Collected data
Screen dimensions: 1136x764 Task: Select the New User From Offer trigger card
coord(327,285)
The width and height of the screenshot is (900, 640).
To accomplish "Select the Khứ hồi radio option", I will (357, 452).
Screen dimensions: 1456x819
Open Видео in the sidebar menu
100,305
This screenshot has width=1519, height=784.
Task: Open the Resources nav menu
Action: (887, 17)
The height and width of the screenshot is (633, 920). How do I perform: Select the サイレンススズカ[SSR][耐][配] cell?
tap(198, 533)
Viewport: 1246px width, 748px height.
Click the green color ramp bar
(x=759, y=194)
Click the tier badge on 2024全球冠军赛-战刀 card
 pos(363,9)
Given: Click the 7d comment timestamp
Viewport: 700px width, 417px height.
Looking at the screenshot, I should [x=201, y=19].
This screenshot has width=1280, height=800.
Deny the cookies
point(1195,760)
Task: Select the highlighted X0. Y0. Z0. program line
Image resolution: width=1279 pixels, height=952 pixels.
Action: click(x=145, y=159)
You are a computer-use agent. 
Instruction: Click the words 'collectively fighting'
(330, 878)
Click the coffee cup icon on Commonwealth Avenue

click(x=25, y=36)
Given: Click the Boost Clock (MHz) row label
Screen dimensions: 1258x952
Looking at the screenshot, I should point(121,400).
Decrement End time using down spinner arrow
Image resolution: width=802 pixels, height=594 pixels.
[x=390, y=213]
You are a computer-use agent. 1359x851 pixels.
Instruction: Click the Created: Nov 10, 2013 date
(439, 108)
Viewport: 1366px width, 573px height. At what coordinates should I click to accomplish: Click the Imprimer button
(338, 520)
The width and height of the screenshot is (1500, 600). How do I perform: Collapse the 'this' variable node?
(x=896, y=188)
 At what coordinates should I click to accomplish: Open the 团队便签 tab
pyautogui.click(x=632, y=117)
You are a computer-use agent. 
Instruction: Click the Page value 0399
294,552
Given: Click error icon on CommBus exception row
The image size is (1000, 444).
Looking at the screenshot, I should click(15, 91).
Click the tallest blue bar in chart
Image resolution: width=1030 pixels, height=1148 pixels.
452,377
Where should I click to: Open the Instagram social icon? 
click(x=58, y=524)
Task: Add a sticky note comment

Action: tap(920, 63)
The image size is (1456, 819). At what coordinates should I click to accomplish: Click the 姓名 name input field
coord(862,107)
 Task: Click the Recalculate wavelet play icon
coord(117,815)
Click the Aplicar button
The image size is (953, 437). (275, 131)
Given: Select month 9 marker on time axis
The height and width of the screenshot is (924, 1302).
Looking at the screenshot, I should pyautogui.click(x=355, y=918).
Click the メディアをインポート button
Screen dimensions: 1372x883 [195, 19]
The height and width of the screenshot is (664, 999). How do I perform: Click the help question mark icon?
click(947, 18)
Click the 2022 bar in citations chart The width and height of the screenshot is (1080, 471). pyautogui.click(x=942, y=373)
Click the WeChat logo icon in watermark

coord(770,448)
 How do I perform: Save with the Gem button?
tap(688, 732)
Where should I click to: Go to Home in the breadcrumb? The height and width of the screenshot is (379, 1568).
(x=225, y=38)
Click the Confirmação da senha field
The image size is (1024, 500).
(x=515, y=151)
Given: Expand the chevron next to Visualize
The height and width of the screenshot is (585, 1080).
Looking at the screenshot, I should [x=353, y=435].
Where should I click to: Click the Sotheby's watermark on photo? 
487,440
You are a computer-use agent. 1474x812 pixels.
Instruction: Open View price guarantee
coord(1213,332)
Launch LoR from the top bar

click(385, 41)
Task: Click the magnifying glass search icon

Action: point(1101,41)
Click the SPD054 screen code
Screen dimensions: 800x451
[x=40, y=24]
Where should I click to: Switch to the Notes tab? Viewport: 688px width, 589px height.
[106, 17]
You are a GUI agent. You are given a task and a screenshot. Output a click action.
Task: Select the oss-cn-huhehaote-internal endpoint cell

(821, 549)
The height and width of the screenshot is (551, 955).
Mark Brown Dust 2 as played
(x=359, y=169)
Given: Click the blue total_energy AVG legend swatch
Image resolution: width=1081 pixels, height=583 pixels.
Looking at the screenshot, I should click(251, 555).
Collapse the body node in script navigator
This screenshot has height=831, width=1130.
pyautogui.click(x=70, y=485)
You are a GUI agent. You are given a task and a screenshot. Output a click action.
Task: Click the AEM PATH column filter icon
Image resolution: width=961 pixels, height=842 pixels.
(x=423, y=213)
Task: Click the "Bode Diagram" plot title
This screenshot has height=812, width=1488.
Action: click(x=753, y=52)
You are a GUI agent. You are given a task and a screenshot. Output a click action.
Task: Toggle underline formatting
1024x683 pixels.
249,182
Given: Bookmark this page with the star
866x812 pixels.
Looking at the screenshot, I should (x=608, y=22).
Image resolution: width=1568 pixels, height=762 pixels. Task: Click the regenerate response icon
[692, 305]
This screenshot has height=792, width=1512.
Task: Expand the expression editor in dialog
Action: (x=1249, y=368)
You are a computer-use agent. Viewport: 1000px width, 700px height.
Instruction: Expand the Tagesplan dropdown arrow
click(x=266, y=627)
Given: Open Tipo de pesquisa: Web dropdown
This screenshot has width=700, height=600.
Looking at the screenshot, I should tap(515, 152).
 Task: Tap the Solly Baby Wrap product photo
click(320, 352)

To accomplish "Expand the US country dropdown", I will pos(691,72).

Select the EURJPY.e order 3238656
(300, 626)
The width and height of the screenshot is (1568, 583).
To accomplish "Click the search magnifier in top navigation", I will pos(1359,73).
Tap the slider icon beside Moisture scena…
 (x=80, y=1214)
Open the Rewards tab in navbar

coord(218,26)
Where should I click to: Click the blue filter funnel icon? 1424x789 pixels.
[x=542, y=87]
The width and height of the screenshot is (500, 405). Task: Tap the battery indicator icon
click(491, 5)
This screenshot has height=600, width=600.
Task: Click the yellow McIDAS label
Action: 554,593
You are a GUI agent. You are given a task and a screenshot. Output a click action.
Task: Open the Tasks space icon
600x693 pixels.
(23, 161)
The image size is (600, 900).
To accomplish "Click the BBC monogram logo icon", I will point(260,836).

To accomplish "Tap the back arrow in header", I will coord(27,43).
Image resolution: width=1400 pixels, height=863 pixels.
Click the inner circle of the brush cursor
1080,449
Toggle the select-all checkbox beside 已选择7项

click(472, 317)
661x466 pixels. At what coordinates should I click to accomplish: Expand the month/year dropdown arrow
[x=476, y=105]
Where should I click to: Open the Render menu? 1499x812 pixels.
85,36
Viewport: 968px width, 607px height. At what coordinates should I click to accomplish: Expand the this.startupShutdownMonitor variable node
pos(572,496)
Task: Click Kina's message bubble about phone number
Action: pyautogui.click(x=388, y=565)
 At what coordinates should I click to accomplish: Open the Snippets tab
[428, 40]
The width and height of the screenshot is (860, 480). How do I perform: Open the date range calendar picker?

Task brief.
Look above for the line containing "Given: Select month 9 marker on time axis" and the line containing "Click the 2022". Transcribe both, with the lines between them, exactly.

Worked solution.
Given: Select month 9 marker on time axis
The height and width of the screenshot is (924, 1302).
Looking at the screenshot, I should pyautogui.click(x=355, y=918).
Click the メディアをインポート button
Screen dimensions: 1372x883 [195, 19]
The height and width of the screenshot is (664, 999). How do I perform: Click the help question mark icon?
click(947, 18)
Click the 2022 bar in citations chart The width and height of the screenshot is (1080, 471). pyautogui.click(x=942, y=373)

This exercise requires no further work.